Boyce has gained recognition for a project that began when he represented Scotland at the Venice Biennale in 2009, continued at the Galerie Eva Presenhuber in Zurich last year (the show for which he was awarded the Turner) and ended up at the Baltic in Gateshead for the Turner nominees' group show.
The series has seen him transform galleries into alternative realities filled with objects that are familiar yet skewed.
Litter bins are lopsided. Rusting benches take on irregular shapes. Trees are square. Leaves with brutally straightened edges litter the floor. Sharp, haphazard letters of the alphabet cascade down the walls.
Virtually everything is made with straight lines and angles, with no organic curves.
Speaking after the Turner win, Boyce said he was interested in creating an atmosphere and examining the relationship between the psychological landscape and the physical landscape.
He said his work looked at "the things that we pass through every day and occasionally catch a glimpse of, and maybe see something that has a meaningful resonance", adding: "I guess the work is to amplify those moments."

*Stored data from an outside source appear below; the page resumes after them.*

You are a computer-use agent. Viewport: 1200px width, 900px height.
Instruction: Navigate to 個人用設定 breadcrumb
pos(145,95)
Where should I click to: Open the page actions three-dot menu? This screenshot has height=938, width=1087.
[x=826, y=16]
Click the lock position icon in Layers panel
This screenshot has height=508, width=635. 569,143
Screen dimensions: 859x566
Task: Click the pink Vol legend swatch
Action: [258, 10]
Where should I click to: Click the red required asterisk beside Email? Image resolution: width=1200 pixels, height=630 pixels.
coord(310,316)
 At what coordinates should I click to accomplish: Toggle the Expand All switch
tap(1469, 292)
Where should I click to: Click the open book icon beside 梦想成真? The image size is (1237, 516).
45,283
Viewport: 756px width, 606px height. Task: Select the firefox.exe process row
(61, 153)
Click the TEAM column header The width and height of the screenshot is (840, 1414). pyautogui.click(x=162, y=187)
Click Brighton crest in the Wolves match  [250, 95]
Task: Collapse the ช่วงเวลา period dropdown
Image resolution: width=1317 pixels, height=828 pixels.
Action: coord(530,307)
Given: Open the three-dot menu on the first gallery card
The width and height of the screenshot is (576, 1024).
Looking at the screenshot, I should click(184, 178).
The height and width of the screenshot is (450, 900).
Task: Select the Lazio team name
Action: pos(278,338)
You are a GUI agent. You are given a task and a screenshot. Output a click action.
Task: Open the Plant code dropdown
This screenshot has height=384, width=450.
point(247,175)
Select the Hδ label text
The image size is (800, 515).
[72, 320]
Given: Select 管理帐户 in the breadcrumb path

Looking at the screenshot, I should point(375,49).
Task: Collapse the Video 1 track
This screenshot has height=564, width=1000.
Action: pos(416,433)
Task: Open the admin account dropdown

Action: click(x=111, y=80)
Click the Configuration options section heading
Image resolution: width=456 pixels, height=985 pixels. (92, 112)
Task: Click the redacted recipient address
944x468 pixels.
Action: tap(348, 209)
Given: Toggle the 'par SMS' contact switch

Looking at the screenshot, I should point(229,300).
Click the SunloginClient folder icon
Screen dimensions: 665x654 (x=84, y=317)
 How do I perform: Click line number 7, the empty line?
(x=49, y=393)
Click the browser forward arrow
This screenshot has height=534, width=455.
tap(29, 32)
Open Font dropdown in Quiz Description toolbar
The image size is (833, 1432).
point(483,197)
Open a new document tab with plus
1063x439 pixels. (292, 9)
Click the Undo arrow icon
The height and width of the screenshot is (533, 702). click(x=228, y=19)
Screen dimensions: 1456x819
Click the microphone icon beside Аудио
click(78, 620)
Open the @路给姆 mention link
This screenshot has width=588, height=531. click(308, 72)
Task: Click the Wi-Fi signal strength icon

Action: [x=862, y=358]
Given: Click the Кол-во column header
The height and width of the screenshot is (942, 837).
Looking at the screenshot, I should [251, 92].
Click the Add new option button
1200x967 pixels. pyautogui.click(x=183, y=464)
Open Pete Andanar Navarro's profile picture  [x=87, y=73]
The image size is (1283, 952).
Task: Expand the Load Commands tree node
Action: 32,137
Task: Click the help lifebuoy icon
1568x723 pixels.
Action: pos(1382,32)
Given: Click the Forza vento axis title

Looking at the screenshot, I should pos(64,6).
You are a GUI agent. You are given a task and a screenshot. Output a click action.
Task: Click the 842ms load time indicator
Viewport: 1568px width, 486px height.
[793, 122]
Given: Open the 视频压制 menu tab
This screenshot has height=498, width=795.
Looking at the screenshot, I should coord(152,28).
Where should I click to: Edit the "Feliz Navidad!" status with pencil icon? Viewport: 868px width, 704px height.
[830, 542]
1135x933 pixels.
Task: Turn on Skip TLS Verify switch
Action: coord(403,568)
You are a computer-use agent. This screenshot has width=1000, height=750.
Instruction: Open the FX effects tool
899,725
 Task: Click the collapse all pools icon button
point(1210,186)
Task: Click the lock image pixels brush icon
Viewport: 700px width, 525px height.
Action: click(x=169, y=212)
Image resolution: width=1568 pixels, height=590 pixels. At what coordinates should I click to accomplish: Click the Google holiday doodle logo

Asked about his fascination with objects from public spaces like parks, he said it was about "hope" and finding "the beauty in the abject".
"Often it's abandoned landscapes or these more abject landscapes that appeal to me because in a very particular moment in a particular light you can see something beautiful in them, and that interests me," he says.
"It's a collapse of nature and architecture," he adds - a favourite phrase when explaining his art.
Boyce is heavily informed by work by Modernist pioneers. Four concrete trees made for a Modernist garden by French twins Joel and Jan Martel in 1925 were a particular influence.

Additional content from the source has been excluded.